Ballet was at a cross-road. I was at a cross-road in my career in ballet. It was at this indecisive point there emerged a new light on the balletic horizon. It called itself Ballet Theatre. It interested me very much.
[10.] The Best of Plans ... Ballet Theatre
DURING the very late ’thirties, Mikhail Mordkin had had a ballet company, giving sporadic performances on Sunday nights, occasionally on week-day evenings, and, now and then, some out-of-town performances. It was a small company, largely made up of Mordkin’s pupils, of which one, Lucia Chase, was prima ballerina. Miss Chase was seen in, among other parts, the title role of Giselle, in which she was later replaced by Patricia Bowman.
This little company is credited with having given the first performance on this continent of the full-length Tchaikowsky Sleeping Beauty. In order that the record may be quite clear on this point, the production was not that of the Petipa masterpiece, but rather Mordkin’s own version. It was presented at Waterbury, Connecticut, in 1937. Waterbury is the home town of Lucia Chase. Lucia Chase was the Princess Aurora of the production. So far as the records reveal, there was a single performance.

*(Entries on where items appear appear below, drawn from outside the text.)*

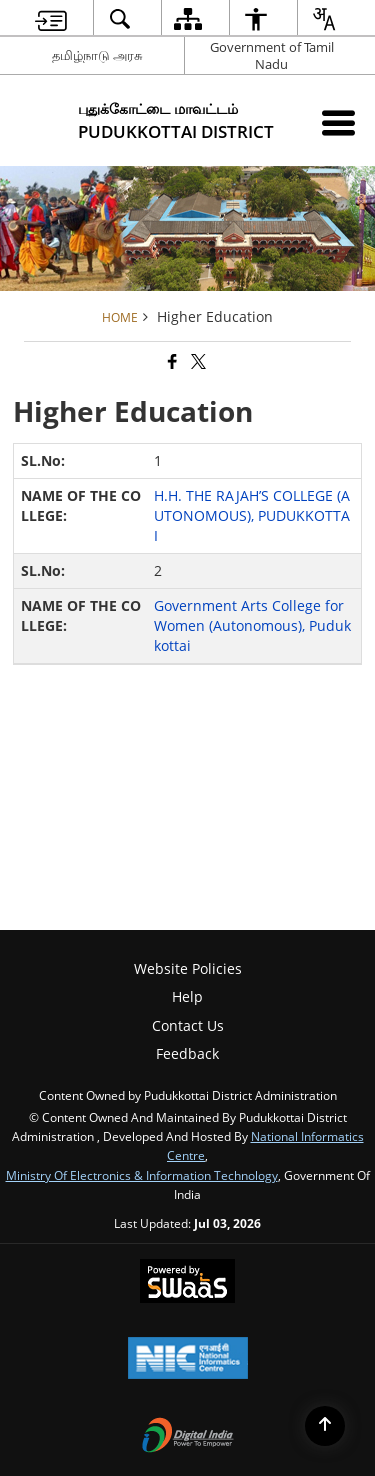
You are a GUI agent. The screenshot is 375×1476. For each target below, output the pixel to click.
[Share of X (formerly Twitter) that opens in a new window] (197, 361)
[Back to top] (325, 1426)
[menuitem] (50, 18)
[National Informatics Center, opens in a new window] (188, 1360)
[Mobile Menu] (338, 122)
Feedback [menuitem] (187, 1053)
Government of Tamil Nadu (272, 55)
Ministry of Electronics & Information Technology (142, 1175)
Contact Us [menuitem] (188, 1025)
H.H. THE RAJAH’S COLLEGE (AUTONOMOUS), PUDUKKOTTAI (252, 515)
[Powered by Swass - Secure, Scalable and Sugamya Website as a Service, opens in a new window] (187, 1283)
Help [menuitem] (187, 996)
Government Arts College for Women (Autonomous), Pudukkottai (252, 625)
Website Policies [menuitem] (188, 968)
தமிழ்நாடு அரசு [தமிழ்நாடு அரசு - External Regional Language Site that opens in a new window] (97, 55)
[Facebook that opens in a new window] (171, 361)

The season of 1938-1939 was the Mordkin company’s last. It was, as a company, foredoomed to failure from the very start, in my opinion. Its repertoire was meagre, unbalanced; it had no dancers who were known; it lacked someone of ballerina stature.
Towards the end of the company’s existence, Mordkin had an associate, Richard Pleasant, whose interest in ballet had, in earlier days, caused him to act as a supernumerary in de Basil company productions, and who had an idea: an idea that has lurked in the minds of a number of young men I know, to wit: to form a ballet company. It is one thing to want to form a ballet company, another to do it. In addition to having the idea, one must have money—and a great deal of it.
In this case, idea and money came together simultaneously, for the Mordkin school and company had Lucia Chase, with ambitions and interest as well. Lucia Chase had money—a great deal of it—and she wanted to dance. She had substantially financed the Mordkin company. Pleasant went ahead with his plan for a grandiose organization—with his ideas and Chase’s money. The Mordkin company was closed up; and a new company, on a magnificent scale, calling itself Ballet Theatre, was formed.
The Mordkin venture had been too small, too limited in its scope, too reactionary in thought, so Mordkin himself was pushed into the background, soon to be ousted altogether, and the tremendous undertaking went forward on a scale the like of which this country had never seen. In a Utopia such a pretentious scheme would have a permanent place in the cultural pattern, for the company’s avowed policy, at the outset, was to act as a repository for genuine masterpieces of all periods and styles of the dance; it would be to the dance what a great museum is to the arts of sculpture and painting. The classical, the romantic, the modern, all would find a home in the new organization. The company was to be so organized that it could compete with the world’s best. It should be large. It should have ample backing.
The company’s debut at the Center Theatre, in New York’s Rockefeller Center, on 11th January, 1940, was preceded by a ballyhoo of circus proportions. The rehearsal period preceding this date was long and arduous. The company’s slogans included one announcing that the works were “staged by the greatest collaboration in ballet history.” It was a “super” organization—imposing, diverse and diffuse. But it was a big idea, albeit an impractical one. Its impracticability, however, did not lessen the impact of its initial impression. More than thirteen years have elapsed since Ballet Theatre made its bow, and one can hardly regard its initial roster of contributors even now without an astonished blink of the eyes. There were twenty principal dancers, fifteen soloists, a corps de ballet of fifty-six. In addition, there was a Negro group numbering fourteen. There was an additional Spanish group of nineteen. The choreographers numbered eleven; an equal number of scene and costume designers; three orchestra conductors. Eighteen composers, living and dead, contributed to the initial repertoire of as many works.